S&P 500 runs out of steam Monday, falls into the red as Big Tech, SpaceX struggle: Live updates

A trader works on the floor at the New York Stock Exchange (NYSE) in New York City, U.S., June 18, 2026.
Jeenah Moon | Reuters
The S&P 500 fell on Monday, weighed down by declines in technology stocks and SpaceX. Wall Street also assessed the latest developments in the Iran war negotiations and awaited the release of inflation data closely watched by the Federal Reserve.
The broad market index fell 0.3%, while the Nasdaq Composite declined 1.1%. The Dow Jones Industrial Average added 167 points, or 0.3%.

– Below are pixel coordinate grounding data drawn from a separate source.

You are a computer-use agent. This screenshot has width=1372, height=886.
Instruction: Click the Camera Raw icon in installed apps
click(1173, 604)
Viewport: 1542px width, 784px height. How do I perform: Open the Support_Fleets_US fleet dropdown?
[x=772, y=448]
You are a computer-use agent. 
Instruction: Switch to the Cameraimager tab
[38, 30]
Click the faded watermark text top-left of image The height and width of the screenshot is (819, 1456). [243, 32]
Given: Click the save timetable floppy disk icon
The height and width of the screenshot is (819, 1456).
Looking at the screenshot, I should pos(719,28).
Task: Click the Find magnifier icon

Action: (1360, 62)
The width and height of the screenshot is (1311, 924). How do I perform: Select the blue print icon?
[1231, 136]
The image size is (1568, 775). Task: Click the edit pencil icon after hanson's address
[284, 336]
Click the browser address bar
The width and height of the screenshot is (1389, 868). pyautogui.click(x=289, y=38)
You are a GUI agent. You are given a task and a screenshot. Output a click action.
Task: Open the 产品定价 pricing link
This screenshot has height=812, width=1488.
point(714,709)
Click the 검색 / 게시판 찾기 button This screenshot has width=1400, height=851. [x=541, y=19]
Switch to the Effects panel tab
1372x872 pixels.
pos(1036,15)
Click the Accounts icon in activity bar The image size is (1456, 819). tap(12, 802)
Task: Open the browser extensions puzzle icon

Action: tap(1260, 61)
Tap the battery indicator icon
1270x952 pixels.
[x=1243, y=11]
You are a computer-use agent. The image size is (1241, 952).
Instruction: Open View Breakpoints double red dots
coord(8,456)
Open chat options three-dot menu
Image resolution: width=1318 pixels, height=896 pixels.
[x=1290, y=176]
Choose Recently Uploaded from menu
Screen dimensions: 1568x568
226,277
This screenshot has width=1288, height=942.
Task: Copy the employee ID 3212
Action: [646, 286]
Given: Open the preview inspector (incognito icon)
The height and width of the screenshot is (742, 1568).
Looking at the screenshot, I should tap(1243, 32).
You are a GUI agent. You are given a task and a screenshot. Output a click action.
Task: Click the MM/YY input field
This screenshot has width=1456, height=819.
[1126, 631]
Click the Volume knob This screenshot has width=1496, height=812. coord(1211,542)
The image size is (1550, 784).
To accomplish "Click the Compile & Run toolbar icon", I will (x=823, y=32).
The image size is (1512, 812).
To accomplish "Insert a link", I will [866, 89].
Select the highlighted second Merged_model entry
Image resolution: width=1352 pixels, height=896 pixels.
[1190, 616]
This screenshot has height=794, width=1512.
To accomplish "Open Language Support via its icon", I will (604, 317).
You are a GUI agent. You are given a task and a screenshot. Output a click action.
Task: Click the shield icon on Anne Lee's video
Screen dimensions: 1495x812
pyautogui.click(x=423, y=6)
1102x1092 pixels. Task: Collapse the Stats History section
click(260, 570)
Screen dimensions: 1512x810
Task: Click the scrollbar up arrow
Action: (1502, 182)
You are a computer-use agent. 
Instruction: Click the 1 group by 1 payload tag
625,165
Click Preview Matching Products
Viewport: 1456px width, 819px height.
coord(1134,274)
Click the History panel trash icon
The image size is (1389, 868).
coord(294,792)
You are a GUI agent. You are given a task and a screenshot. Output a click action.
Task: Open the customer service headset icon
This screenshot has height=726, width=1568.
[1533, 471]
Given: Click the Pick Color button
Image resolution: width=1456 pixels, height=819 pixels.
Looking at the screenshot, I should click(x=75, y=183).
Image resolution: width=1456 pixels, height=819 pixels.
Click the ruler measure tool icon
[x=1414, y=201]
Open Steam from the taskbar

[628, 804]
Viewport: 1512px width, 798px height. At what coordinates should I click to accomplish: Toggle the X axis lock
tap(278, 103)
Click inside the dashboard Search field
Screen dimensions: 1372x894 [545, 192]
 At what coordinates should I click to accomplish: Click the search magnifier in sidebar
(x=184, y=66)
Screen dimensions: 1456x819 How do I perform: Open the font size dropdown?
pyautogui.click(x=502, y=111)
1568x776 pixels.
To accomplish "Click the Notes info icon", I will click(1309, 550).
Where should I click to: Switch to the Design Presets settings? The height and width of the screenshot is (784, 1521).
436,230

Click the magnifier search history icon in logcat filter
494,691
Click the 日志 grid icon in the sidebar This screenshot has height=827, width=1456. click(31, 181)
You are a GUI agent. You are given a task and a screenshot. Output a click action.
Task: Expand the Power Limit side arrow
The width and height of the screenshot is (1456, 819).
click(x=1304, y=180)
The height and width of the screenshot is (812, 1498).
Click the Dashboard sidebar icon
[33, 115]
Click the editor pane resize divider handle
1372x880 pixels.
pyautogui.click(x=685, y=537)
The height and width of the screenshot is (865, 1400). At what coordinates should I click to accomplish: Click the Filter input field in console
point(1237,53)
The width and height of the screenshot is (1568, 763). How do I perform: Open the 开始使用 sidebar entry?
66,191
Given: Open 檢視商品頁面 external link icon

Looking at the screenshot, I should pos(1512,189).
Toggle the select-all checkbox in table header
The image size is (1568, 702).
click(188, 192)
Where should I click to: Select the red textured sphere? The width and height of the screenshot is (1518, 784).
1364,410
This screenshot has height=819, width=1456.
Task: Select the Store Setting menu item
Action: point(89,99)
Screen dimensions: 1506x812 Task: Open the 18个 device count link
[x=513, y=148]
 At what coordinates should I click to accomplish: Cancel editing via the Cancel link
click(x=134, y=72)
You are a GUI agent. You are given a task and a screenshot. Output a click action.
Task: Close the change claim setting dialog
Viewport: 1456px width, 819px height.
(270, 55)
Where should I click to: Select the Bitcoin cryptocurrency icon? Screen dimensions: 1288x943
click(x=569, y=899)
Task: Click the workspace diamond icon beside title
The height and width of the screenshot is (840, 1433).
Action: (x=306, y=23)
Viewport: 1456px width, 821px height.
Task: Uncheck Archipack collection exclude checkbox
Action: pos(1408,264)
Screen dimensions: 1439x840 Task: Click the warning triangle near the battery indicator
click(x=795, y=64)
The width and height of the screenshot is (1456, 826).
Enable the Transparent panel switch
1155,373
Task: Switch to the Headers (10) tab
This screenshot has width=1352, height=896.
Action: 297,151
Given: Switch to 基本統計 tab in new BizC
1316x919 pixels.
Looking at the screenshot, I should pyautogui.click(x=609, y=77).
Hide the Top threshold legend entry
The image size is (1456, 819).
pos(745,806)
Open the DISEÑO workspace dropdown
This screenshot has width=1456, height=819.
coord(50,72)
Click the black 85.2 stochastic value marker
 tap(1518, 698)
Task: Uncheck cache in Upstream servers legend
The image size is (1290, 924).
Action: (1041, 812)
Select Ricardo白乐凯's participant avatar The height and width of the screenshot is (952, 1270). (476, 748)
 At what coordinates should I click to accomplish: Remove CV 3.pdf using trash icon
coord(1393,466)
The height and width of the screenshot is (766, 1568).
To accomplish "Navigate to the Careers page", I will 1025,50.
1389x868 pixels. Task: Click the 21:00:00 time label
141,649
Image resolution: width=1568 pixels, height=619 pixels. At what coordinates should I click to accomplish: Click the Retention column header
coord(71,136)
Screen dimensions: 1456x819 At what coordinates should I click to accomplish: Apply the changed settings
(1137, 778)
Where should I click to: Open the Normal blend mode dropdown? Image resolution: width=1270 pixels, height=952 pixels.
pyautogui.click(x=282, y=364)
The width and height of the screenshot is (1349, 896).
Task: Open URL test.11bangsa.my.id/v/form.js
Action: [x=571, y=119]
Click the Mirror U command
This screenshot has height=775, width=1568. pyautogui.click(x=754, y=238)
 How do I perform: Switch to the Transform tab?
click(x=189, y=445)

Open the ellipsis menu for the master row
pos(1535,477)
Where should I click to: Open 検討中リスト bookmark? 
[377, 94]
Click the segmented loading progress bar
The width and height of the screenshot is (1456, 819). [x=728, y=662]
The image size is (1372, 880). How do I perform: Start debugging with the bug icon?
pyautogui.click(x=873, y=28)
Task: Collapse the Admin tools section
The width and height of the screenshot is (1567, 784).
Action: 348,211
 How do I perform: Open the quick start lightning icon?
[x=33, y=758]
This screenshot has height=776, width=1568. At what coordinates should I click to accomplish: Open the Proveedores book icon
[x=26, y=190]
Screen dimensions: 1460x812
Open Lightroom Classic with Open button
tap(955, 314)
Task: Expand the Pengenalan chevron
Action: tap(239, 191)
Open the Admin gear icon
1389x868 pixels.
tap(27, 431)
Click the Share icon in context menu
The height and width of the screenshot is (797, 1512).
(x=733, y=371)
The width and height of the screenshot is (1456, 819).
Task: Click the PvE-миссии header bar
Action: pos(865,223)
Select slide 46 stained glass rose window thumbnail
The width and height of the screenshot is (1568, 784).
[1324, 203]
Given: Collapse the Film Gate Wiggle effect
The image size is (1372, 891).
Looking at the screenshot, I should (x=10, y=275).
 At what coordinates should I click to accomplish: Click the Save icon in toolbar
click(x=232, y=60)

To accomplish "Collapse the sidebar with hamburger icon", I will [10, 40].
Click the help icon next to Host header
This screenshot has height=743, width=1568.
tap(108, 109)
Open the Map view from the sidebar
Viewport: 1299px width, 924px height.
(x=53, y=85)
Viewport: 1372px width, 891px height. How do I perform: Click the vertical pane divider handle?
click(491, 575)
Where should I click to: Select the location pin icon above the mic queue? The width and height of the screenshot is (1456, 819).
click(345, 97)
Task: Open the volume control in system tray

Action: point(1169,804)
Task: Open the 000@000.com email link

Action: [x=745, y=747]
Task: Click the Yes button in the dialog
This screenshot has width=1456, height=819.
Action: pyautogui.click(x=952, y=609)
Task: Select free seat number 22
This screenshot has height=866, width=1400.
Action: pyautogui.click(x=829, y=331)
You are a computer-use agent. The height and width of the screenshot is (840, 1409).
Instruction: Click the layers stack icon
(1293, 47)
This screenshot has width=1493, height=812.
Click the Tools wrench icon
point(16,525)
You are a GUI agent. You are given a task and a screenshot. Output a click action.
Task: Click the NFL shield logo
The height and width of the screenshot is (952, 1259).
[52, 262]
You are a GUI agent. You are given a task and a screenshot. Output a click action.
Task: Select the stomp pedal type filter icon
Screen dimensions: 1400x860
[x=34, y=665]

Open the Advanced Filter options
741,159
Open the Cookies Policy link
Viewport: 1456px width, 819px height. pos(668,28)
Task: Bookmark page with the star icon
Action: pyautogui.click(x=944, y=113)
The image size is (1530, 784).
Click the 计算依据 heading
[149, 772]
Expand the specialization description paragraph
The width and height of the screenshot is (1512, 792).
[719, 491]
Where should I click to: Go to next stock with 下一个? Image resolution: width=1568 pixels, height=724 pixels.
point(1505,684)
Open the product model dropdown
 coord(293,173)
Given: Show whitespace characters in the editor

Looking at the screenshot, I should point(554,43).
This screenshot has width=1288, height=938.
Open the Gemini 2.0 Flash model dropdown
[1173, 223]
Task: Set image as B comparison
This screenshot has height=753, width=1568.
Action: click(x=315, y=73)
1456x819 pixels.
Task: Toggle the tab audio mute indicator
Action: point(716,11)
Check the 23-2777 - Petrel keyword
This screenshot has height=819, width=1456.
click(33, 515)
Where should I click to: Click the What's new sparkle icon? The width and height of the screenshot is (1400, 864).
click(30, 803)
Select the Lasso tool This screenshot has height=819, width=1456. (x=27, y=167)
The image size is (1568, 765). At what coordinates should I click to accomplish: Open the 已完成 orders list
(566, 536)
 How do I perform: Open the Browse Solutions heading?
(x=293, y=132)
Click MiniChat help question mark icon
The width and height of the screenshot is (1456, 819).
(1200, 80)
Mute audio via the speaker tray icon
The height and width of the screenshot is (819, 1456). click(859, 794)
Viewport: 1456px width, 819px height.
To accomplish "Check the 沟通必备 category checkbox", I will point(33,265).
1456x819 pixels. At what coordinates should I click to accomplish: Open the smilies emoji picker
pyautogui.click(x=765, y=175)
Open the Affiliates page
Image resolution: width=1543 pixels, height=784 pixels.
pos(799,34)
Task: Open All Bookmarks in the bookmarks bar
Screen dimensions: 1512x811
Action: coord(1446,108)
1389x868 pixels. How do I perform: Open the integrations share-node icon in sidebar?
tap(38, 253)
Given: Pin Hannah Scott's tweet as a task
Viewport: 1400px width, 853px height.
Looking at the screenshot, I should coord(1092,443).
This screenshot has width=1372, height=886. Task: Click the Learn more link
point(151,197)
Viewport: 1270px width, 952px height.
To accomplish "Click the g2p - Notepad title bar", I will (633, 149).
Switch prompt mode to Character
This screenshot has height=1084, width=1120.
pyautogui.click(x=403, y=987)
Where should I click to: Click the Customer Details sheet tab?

Major tech names pulled the market into negative territory. Shares of Alphabet dropped 6%, while Amazon and Meta Platforms lost 4% and 2%, respectively. Microsoft shares also declined 2%.
SpaceX was another laggard. The stock fell 8%, putting it on pace for its third straight daily decline.
However, Micron Technology was one of the outperformers, rising more than 3%. The move comes ahead of the chipmaker's quarterly report, due Wednesday after the bell. Fellow chipmakers also saw gains, with Advanced Micro Devices moving up 1% and Intel adding 3%.
Brent oil futures turned negative on Monday after mediators Qatar and Pakistan said that U.S. and Iranian officials had agreed on a roadmap to reach a final deal within 60 days. Oil prices later traded around session lows after the Treasury Department authorized the sale of Iranian oil for 60 days.
International benchmark Brent crude futures for August fell more than 3% to around $77 a barrel. U.S. West Texas Intermediate futures for July were more than 2% lower at roughly $74.
A key test for the market this week will be the release on Thursday of May's reading on the personal consumption expenditures price index, the Fed's preferred inflation gauge. Even excluding volatile food and energy prices, core PCE is expected to increase from April, according to economists polled by FactSet.
Following last week's hawkish Fed meeting, expectations of an interest rate increase were pulled forward to as soon as October. Investors are now laser-focused on any inflation reading that could signal the U.S. central bank may soon begin hiking rates.
While Fundstrat Global Advisors' Tom Lee believes a number of catalysts could impact the market down the line – such as the implementation of task forces at the Federal Reserve and supply chain impacts from the closure of the Strait of Hormuz – the environment remains positive.
"We still believe later this year there is going to be an abrupt change of market conditions, one that feels very much like a bear market, but we don't want to stand and call a top," the firm's head of research said on CNBC's "Closing Bell" on Thursday. "I think conditions are still favorable for stocks."